§ Task description
Within the entries underneath, how many lines include the string "each"? State only the number.

§ Listed records
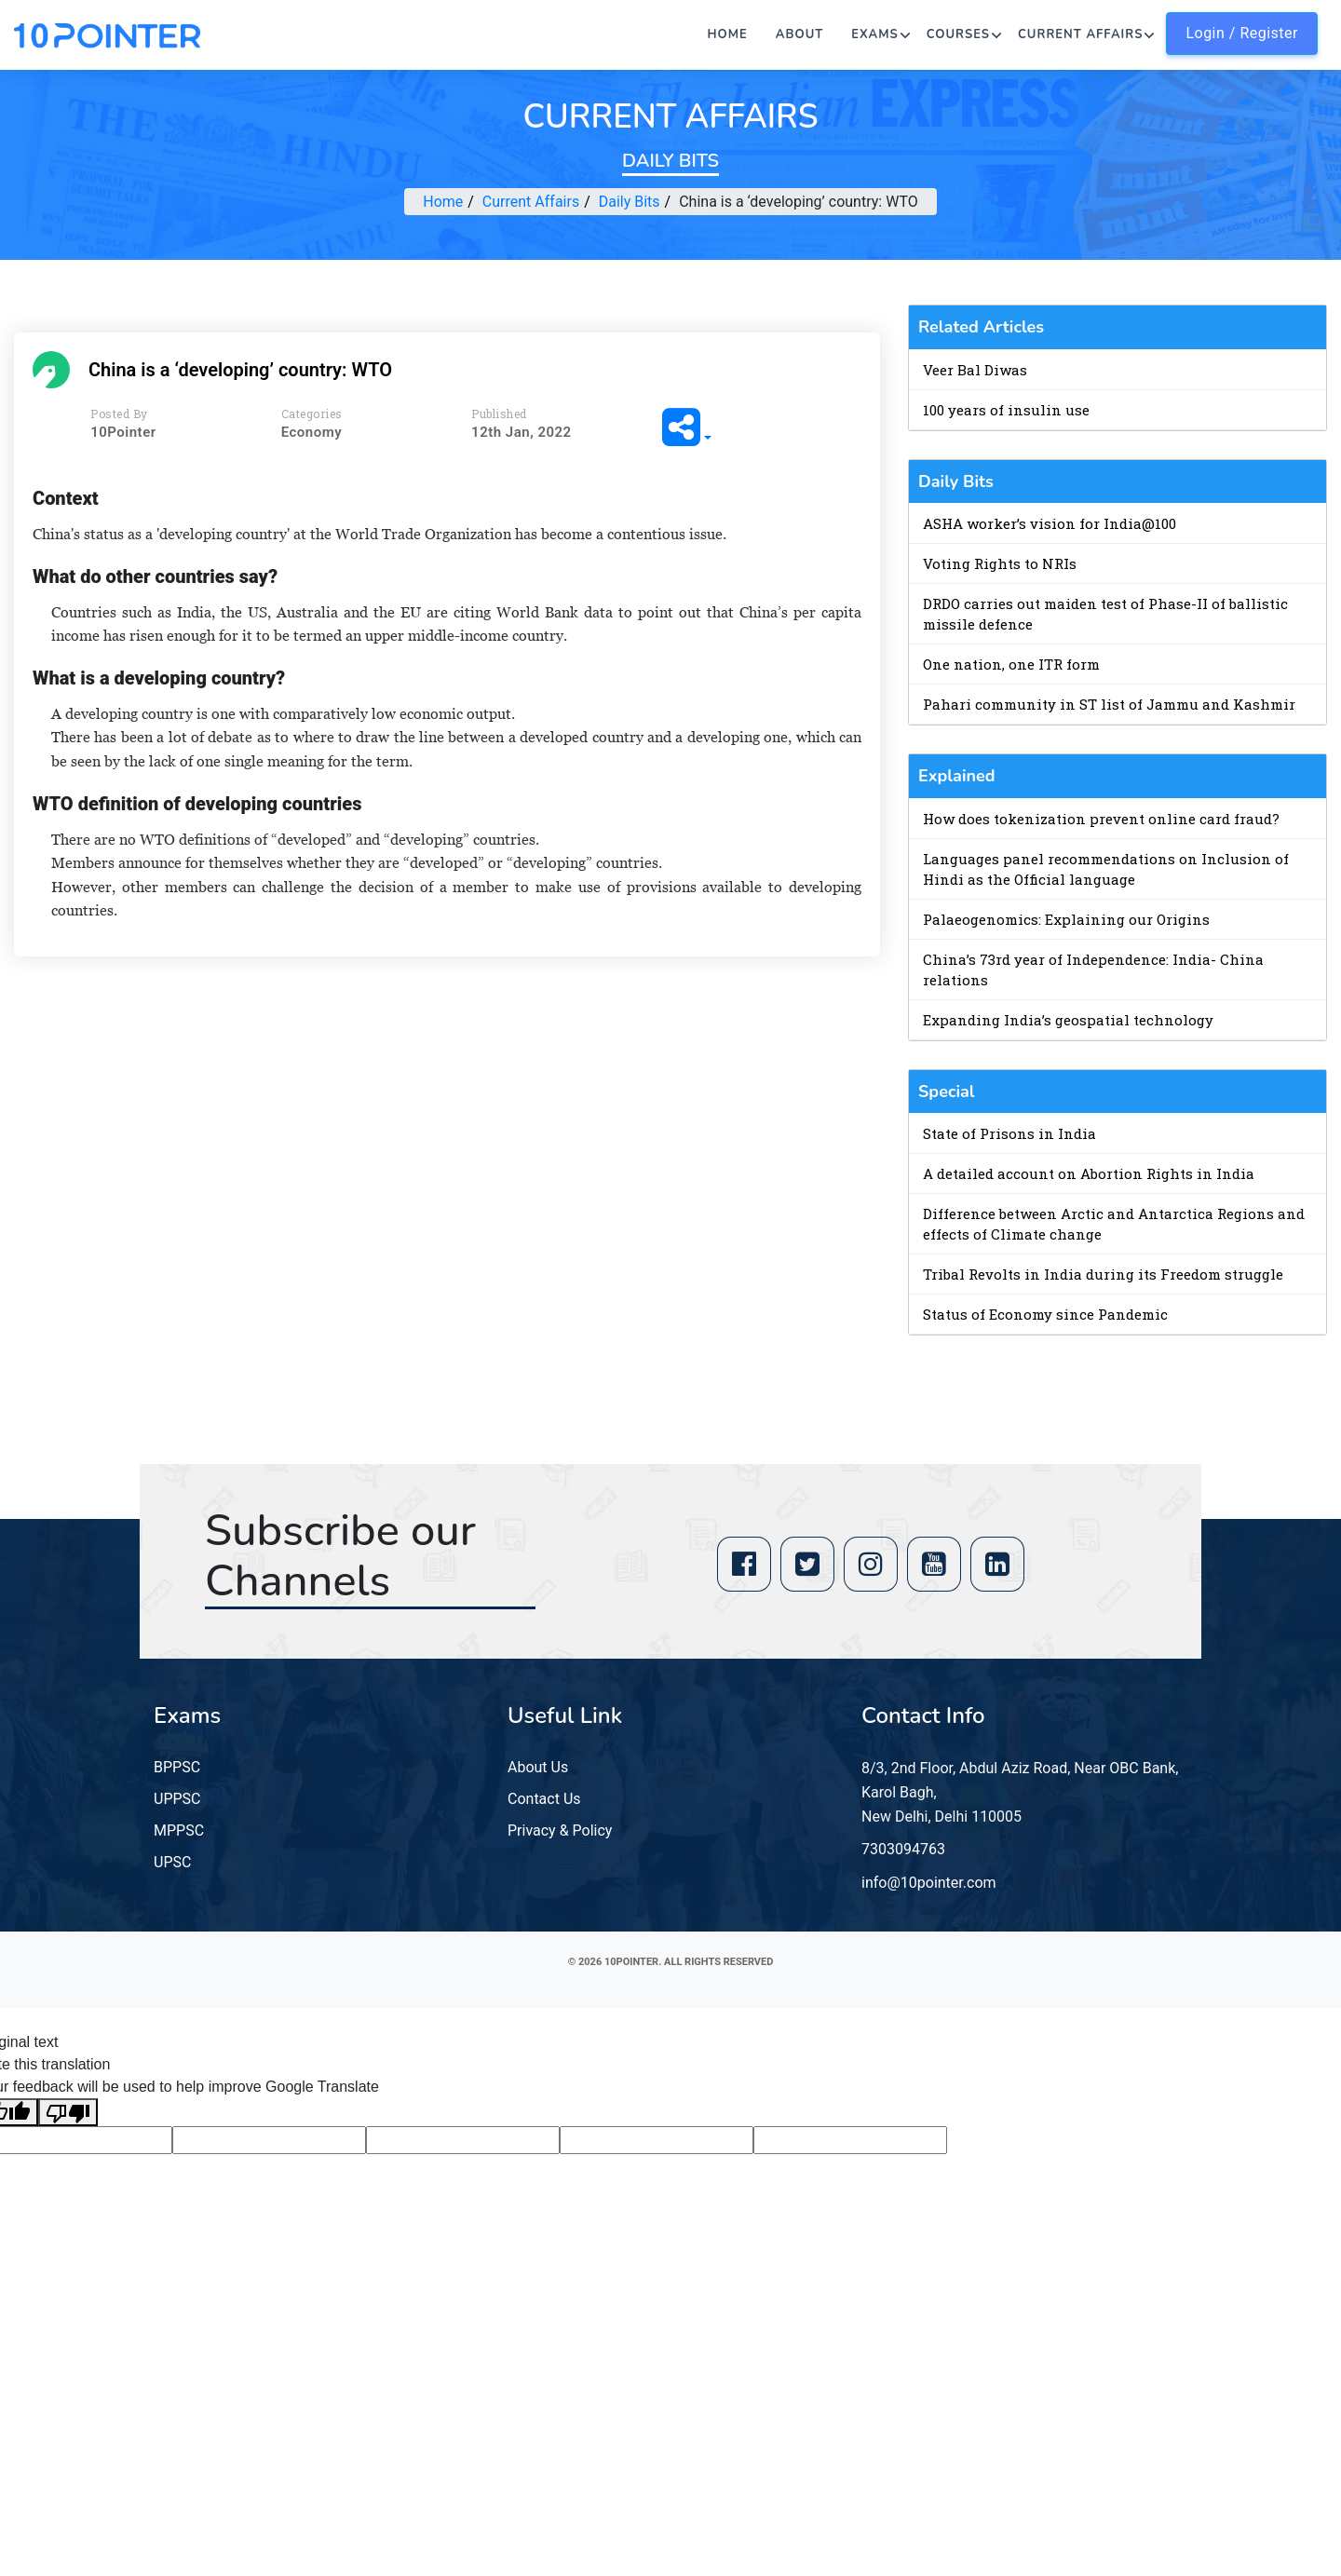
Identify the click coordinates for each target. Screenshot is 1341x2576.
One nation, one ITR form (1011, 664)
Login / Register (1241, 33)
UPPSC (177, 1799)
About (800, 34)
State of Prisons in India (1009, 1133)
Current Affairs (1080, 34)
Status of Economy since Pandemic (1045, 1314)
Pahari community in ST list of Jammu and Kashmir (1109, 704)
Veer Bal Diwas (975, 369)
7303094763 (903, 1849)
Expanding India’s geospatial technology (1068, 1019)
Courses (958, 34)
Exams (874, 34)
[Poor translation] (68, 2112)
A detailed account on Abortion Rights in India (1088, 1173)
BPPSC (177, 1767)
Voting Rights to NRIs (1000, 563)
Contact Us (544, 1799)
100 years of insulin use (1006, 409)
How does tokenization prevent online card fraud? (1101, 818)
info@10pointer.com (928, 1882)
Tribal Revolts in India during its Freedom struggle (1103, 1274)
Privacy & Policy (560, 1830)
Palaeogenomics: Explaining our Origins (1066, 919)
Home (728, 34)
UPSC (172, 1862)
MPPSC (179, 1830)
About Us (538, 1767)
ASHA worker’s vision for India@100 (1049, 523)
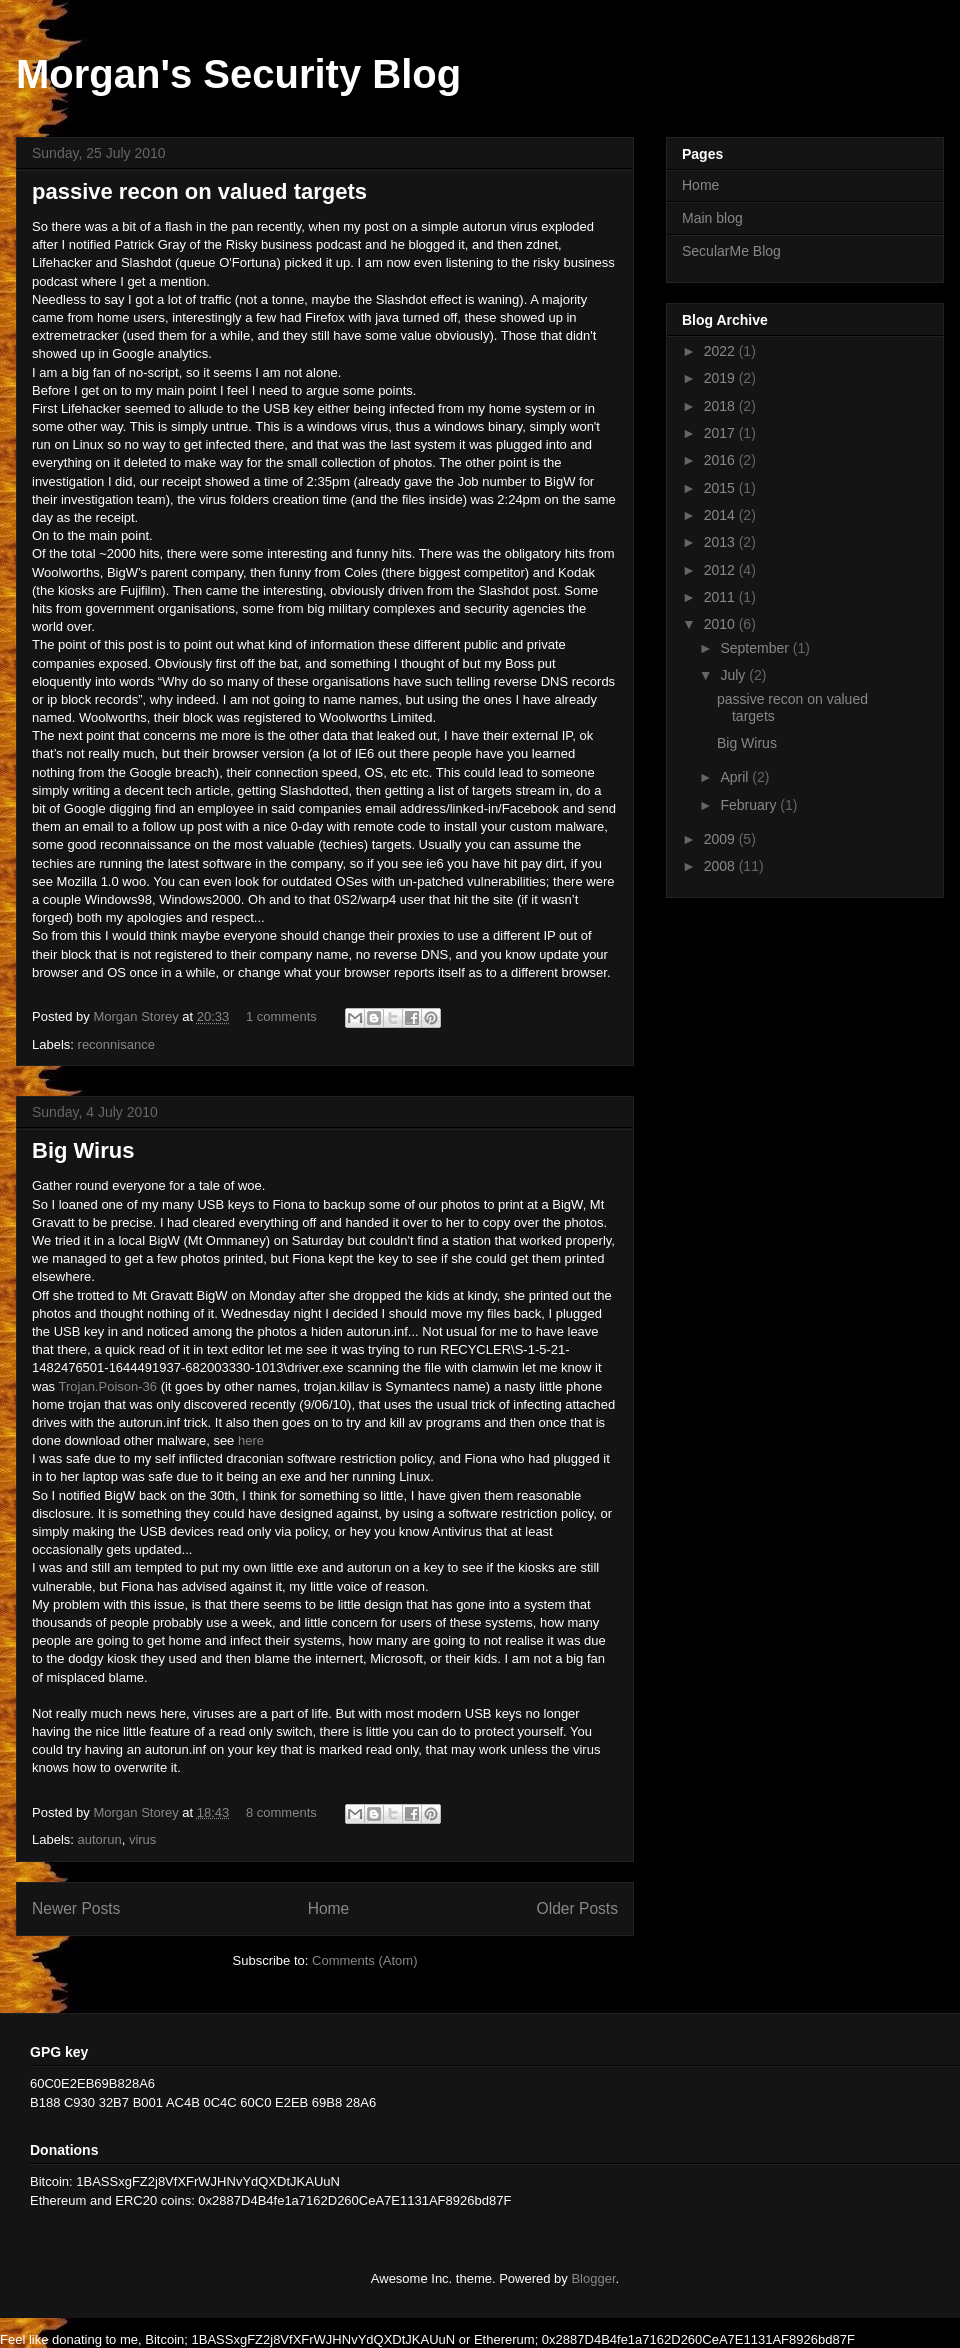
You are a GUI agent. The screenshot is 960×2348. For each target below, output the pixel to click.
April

§ Answer to the problem
2